Was he serious? Or just riffing?

Politicos, market watchers and deficit hawks are trying to figure out if the president really opened the door this week to entitlement reform.

Asked if entitlements are “on his plate,” the president told CNBC’s Joe Kernen Wednesday, “At some point they will be.” The president said strong US growth made addressing entitlements “the easiest of all things.”

Cue the Democrats.

“The president promised that unlike other Republicans, he wouldn’t touch Social Security, and Medicare,” said Senator Chuck Schumer during a press conference to discuss the president’s impeachment trial. “He’s already broken that promise and gone after Medicare. Now it looks like Social Security is in the president’s crosshairs as well.”

Just as the White House was dangling an election year tease for new tax cuts, the president made different headlines by casually touching the third rail of American politics.

“Social Security reform is a virtually impossible sell, and Democrats are smacking their lips — Trump has given them an issue,” wrote political economist Greg Valliere in a note to his clients.

Trump had promised during the election that a super-strong Trump economy growing at 4 percent would fix the long-term problems for big government outlays like Social Security and Medicare. (The economy instead is growing around 2 percent.)

Some think the president tried to climb down Thursday with a tweet he would “save” Social Security from Democrats who want to “destroy” it.

But it hasn’t quieted the debate.

“Democrats in this town have been hand-wringing about their prospects in the presidential race,” writes Valliere, DC-based chief US policy strategist at AGF Investments. “Las Vegas oddsmakers have made Donald Trump the clear favorite. Inexplicably, he gave Democrats a major opening this week — Social Security, the third rail that politicians never want to touch.”

It’s unclear if the White House is serious about entitlement reform or if the president was just, well, talking.
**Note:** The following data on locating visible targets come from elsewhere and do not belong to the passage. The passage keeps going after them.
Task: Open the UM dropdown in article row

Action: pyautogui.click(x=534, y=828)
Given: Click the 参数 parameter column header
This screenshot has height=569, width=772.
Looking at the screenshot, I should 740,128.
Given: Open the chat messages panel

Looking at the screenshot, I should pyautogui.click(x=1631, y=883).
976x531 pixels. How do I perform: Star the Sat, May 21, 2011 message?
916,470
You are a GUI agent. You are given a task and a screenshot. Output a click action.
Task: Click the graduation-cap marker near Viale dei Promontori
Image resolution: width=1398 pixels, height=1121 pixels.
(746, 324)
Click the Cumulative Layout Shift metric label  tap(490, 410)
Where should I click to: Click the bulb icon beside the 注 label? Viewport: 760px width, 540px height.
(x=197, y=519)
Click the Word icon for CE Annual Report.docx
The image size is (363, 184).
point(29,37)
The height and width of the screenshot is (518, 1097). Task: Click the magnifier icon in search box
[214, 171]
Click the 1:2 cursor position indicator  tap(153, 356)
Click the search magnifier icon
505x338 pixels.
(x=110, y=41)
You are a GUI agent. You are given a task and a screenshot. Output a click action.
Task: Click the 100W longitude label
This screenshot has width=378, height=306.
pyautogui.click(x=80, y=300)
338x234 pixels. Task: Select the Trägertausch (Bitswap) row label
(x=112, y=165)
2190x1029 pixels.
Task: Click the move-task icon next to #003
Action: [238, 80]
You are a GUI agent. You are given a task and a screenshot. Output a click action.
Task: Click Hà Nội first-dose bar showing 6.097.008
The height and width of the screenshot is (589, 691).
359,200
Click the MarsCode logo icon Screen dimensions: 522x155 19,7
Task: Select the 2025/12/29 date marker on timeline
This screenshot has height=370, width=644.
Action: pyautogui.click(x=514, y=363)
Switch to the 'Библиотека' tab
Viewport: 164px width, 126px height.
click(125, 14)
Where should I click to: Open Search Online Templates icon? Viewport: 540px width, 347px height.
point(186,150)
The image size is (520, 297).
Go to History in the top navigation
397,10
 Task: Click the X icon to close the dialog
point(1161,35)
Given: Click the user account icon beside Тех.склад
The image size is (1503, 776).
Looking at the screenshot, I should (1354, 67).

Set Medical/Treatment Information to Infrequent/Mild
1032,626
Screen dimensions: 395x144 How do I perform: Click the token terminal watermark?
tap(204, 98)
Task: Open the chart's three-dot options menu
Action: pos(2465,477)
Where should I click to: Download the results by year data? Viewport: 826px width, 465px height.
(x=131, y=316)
What is clear: the combination of an economy growing at just about 2% the president’s 2017 tax cuts, and a huge spending bill, have sent the deficit soaring. The budget deficit has already topped $1 trillion in the Trump Administration, and grew another 12% from the year before in the first quarter of this fiscal year.

Even if entitlement reform were a priority, the balance of power makes it unlikely.

“If re-elected, the President will pursue more tax cuts and will not pursue significant entitlement reform,” economist Mark Zandi of Moody’s Analytics tells CNN. It “wouldn’t happen unless the (Republicans) captured the House and held onto the Senate, which at this point seems unlikely,” Zandi says. “If President Trump is re-elected, we can expect $1 trillion plus budget deficits for the foreseeable future, and much large deficits when the next recession hits.”

Politics aside, there’s a case for slowing the growth of entitlement programs like Social Security, says Valliere. Congress periodically considers reforms to the cost of living adjustments, raising the age of eligibility, increasing Social Security taxes, means-testing benefits, and tightening eligibility rules. But cowed by public outcry and lack of consensus, never acts. And the deficit hawks in the traditional Republican party appear to be in hiding.

“Chances of enactment are close to zero,” in a second Trump administration, says Valliere.